(Source data)

=== Section Start ===

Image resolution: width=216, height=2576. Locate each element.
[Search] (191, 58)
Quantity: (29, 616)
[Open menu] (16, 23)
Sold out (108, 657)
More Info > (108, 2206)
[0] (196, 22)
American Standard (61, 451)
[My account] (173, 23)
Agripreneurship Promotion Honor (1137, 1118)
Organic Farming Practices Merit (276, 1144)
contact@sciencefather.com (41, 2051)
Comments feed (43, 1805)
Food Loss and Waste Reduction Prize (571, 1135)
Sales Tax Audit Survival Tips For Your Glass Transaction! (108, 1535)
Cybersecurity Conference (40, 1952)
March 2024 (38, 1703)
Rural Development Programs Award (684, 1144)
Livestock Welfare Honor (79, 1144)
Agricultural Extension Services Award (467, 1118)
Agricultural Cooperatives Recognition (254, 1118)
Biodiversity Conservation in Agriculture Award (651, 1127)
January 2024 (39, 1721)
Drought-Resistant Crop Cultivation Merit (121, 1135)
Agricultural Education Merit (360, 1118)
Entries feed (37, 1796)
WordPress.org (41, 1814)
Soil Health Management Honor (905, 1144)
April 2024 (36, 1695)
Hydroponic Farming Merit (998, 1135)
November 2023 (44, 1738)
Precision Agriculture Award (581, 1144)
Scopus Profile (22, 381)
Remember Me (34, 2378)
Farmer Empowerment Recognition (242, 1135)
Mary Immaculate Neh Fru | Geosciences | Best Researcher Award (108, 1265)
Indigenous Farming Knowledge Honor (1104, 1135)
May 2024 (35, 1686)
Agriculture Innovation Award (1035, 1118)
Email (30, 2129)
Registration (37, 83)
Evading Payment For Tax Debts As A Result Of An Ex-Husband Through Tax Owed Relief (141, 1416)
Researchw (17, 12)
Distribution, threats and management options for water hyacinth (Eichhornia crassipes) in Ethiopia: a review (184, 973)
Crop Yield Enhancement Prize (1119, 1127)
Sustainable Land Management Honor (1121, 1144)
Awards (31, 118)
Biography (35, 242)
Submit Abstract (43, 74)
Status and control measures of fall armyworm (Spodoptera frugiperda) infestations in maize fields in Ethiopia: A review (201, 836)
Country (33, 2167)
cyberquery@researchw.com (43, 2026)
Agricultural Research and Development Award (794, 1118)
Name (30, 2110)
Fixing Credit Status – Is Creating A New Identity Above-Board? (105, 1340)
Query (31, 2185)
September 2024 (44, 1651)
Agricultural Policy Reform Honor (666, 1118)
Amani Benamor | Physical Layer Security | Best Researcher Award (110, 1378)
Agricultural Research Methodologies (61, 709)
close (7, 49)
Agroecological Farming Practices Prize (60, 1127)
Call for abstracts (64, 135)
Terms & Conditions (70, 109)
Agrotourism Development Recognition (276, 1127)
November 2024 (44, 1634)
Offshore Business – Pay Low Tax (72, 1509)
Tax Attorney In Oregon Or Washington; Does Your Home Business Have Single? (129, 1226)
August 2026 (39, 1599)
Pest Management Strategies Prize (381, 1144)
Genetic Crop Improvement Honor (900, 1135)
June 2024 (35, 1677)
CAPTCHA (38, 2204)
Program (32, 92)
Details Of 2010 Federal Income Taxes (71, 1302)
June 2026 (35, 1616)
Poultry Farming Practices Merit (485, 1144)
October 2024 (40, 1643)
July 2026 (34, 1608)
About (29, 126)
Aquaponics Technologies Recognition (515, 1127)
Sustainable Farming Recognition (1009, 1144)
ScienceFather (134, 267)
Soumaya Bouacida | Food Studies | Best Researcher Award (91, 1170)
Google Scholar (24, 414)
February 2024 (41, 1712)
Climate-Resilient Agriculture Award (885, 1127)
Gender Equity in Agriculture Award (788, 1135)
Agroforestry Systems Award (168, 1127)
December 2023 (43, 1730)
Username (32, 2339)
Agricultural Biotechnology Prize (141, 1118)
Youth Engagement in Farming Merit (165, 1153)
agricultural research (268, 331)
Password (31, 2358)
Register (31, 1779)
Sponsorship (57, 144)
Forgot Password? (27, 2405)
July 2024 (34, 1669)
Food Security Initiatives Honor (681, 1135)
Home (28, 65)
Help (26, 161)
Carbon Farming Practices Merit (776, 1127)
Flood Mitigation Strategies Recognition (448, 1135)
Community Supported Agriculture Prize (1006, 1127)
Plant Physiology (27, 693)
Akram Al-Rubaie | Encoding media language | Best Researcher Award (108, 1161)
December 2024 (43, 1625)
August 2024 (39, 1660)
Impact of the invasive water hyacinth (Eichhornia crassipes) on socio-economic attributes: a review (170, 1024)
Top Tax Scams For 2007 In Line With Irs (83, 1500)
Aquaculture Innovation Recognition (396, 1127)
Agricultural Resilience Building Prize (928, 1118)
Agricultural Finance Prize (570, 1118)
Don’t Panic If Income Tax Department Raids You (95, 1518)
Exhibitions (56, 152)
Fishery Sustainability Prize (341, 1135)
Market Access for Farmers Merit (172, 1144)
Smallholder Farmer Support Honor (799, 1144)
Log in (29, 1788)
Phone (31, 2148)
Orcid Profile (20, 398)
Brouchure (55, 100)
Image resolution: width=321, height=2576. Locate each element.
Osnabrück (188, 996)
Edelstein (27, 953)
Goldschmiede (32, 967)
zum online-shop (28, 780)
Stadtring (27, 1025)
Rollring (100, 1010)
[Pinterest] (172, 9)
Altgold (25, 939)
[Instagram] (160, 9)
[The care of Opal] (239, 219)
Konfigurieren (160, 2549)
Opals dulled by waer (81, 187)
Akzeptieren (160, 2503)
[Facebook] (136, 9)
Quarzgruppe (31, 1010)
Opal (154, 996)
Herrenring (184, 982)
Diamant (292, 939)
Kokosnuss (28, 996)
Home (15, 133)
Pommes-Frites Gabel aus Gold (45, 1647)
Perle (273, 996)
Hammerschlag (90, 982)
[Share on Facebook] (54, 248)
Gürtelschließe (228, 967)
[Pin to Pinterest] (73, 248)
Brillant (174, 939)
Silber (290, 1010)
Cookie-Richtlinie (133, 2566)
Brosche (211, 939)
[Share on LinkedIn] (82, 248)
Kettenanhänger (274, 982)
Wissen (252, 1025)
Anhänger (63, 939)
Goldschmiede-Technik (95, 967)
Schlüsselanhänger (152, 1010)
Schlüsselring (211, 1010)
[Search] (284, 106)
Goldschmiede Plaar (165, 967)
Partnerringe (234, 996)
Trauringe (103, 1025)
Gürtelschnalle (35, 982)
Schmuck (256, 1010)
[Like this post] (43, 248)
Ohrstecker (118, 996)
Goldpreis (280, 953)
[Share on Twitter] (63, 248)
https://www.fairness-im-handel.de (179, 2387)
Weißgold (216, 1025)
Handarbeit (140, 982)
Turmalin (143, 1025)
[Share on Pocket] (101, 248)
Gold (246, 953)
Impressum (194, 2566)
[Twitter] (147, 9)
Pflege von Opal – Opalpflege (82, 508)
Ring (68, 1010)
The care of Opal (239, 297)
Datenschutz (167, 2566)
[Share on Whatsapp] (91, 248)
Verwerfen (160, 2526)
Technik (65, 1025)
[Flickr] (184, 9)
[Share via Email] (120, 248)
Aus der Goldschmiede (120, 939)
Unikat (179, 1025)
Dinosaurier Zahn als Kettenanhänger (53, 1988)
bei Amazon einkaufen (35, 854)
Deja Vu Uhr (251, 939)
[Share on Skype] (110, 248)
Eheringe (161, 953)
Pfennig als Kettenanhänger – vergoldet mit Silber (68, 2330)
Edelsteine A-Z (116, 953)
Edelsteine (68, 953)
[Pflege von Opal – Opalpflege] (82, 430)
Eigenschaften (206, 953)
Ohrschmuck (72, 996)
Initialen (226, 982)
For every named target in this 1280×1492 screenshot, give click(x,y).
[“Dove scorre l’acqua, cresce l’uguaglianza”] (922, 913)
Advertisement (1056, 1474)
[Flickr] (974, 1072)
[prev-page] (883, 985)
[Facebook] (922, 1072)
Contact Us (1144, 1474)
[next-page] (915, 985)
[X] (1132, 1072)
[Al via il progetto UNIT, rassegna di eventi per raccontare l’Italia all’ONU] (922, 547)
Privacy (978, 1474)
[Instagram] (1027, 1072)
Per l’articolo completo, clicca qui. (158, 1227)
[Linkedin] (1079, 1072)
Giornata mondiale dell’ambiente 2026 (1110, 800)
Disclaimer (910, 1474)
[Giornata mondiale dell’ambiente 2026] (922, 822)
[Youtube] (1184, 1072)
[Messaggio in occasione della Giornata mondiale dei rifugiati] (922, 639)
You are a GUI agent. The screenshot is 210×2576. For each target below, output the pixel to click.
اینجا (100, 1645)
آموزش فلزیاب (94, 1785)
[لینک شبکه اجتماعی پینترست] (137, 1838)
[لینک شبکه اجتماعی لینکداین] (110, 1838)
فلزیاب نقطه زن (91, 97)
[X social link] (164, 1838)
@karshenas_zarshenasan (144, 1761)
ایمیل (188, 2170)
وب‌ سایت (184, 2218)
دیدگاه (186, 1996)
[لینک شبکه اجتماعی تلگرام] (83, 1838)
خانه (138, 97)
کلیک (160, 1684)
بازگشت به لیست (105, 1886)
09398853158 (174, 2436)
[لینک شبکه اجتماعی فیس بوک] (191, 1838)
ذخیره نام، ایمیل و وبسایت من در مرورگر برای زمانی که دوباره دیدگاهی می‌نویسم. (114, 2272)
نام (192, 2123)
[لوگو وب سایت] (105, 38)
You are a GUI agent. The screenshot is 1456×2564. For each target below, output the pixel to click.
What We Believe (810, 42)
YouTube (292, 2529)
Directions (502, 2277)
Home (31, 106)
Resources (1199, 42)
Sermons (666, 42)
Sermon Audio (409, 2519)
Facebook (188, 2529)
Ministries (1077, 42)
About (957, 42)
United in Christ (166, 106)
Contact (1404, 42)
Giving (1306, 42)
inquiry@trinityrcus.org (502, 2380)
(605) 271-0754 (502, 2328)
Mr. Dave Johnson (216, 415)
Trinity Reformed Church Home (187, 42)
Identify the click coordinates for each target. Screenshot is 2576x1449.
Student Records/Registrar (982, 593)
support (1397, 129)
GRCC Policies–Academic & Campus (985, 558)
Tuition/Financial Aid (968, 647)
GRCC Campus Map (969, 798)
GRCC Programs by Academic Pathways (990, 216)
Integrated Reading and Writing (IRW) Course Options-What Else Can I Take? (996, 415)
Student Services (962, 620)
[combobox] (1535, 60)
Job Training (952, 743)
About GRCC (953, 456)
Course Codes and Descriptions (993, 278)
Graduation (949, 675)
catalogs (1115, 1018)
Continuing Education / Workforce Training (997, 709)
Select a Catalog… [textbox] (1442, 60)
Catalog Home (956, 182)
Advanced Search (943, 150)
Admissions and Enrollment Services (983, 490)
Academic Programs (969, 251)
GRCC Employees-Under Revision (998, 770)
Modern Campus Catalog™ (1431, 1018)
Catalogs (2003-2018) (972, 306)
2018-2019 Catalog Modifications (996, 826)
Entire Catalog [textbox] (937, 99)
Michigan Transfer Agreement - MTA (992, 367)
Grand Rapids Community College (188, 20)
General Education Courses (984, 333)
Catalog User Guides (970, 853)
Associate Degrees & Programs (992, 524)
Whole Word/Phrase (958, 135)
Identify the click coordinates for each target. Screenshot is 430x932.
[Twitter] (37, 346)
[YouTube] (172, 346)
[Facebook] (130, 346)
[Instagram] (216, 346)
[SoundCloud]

=== Section End ===

◆ PROBLEM DETAILS
Scan the data above for the word "Agriculture" and report every line where it is found.

◆ WRITTEN ANSWER
Biodiversity Conservation in Agriculture Award (651, 1127)
Precision Agriculture Award (581, 1144)
Agriculture Innovation Award (1035, 1118)
Climate-Resilient Agriculture Award (885, 1127)
Gender Equity in Agriculture Award (788, 1135)
Community Supported Agriculture Prize (1006, 1127)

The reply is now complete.